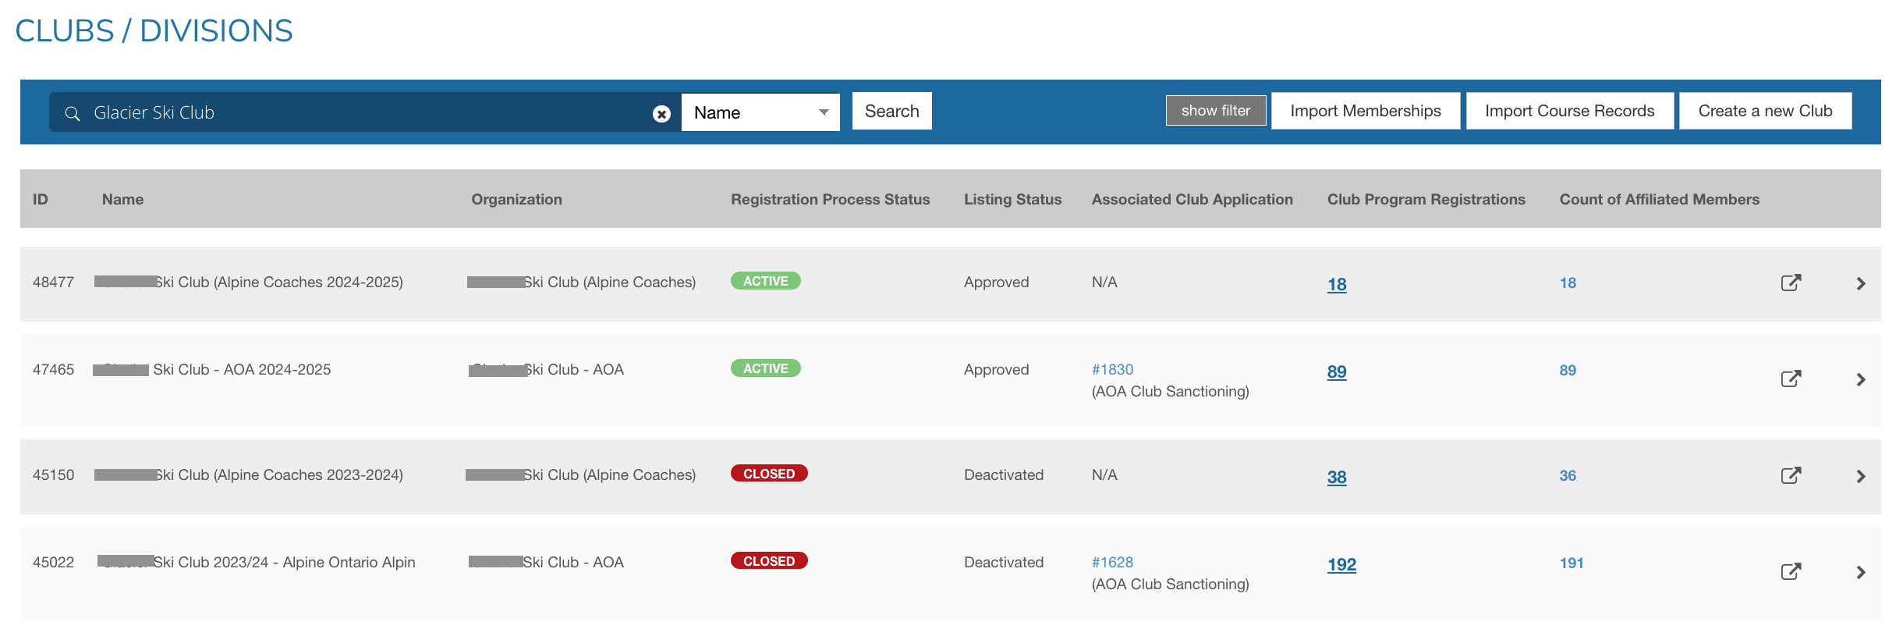This screenshot has height=629, width=1903.
Task: Open external link icon for club 45022
Action: click(1791, 571)
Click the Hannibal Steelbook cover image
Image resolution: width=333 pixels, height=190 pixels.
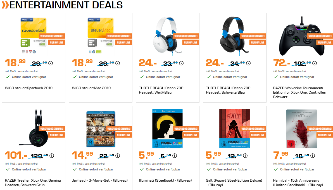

» **WORK ITEM**
Only the lines from the one containing "Click the Hannibal Steelbook cover image" through the last line of the entries above, both included, belong in the answer, written out exactly; pictures do not.

» **ANSWER TO THIS EXERCISE**
Click the Hannibal Steelbook cover image
Image resolution: width=333 pixels, height=190 pixels.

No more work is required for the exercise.